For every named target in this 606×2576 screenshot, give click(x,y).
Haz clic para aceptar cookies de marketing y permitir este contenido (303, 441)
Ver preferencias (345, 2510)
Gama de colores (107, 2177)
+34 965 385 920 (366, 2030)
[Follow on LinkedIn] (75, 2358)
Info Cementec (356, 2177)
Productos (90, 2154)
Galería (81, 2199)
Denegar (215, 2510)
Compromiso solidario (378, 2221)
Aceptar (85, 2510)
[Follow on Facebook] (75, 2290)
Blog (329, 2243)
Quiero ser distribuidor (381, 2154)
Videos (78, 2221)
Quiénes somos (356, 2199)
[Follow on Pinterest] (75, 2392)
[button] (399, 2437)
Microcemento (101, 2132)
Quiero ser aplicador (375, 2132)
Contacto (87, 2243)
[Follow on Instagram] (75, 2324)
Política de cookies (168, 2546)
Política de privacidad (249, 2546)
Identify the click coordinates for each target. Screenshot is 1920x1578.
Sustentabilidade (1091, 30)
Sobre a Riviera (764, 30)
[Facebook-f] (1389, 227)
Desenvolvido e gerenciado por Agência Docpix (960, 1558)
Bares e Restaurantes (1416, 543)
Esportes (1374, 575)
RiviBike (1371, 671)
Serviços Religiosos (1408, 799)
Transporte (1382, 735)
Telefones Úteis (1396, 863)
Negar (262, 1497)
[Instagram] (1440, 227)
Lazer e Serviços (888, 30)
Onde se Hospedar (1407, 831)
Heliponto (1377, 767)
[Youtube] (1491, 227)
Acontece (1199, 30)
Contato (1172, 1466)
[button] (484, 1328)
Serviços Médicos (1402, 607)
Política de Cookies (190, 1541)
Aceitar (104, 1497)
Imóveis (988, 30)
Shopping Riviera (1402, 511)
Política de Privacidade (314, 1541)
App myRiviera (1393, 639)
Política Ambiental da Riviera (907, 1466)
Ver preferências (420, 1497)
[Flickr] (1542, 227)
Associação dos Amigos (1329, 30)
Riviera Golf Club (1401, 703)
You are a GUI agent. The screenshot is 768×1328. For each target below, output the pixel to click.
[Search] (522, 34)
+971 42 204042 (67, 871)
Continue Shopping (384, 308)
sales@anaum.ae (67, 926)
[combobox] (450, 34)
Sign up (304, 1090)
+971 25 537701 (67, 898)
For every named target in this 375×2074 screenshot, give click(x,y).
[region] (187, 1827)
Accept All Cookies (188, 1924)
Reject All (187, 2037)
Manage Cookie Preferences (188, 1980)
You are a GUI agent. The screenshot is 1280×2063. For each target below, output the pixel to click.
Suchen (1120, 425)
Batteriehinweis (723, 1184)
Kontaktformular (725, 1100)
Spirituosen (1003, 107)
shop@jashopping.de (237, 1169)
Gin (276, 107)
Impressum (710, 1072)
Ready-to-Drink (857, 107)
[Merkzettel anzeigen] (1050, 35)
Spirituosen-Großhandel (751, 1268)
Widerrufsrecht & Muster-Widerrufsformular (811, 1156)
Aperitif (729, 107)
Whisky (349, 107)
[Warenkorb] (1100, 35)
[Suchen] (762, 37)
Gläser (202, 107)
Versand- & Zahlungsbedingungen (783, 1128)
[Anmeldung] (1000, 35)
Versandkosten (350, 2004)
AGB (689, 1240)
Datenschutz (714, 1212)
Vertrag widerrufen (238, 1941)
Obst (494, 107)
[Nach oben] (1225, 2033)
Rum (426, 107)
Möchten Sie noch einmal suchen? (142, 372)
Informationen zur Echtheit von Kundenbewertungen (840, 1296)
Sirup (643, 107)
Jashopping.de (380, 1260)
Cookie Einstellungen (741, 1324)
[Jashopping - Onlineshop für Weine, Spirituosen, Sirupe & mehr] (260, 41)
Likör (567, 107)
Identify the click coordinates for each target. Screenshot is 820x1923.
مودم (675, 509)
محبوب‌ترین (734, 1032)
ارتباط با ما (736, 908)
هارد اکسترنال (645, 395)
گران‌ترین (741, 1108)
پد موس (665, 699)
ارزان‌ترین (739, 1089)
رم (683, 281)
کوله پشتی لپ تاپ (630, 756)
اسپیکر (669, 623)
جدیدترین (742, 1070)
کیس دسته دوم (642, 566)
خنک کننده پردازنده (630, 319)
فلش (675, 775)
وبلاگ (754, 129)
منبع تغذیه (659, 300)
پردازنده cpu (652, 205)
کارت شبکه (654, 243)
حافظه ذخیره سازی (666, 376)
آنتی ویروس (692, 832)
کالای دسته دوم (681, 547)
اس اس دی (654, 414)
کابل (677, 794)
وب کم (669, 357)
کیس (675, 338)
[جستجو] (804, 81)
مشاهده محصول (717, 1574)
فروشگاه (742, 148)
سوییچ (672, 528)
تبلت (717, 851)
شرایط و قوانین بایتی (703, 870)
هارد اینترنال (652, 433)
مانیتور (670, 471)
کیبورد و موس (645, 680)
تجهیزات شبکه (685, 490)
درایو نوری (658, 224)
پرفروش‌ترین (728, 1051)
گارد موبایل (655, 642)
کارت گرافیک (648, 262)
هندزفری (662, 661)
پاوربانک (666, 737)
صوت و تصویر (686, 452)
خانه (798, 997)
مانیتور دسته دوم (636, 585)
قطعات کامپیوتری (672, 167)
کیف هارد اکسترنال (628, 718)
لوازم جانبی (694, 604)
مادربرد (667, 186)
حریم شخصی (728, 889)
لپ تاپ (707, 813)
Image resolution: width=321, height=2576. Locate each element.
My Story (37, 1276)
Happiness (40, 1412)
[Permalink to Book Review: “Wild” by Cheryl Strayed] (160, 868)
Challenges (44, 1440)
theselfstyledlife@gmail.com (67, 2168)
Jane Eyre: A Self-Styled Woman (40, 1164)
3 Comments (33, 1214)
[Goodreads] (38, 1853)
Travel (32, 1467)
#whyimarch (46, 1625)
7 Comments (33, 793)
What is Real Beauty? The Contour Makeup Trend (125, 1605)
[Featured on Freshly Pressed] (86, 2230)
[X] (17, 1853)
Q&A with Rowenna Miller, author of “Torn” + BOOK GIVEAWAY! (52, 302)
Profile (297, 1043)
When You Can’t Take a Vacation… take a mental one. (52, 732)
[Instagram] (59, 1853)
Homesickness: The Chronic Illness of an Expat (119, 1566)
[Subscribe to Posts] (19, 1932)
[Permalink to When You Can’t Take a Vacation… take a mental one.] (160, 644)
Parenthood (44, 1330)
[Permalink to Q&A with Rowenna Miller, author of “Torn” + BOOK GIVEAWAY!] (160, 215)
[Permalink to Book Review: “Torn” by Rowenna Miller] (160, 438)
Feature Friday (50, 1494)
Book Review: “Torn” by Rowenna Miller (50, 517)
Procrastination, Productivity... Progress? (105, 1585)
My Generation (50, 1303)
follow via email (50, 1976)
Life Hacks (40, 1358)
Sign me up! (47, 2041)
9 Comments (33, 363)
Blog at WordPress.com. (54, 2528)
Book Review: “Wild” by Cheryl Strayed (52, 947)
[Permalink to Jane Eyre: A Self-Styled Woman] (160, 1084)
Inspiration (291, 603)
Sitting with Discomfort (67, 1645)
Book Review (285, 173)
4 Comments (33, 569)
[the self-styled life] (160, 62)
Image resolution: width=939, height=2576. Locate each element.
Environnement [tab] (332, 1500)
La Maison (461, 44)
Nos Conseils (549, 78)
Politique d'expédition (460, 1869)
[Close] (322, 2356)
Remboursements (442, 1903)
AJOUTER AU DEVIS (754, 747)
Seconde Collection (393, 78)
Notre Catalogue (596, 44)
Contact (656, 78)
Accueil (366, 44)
:::
**ACTIVITY**
Only exact copies of the lines from the one containing "Politique d'expédition (460, 1869)" to the end of the records belong in the answer.

**SOLUTION BELOW**
Politique d'expédition (460, 1869)
[Close] (322, 2356)
Remboursements (442, 1903)
AJOUTER AU DEVIS (754, 747)
Seconde Collection (393, 78)
Notre Catalogue (596, 44)
Contact (656, 78)
Accueil (366, 44)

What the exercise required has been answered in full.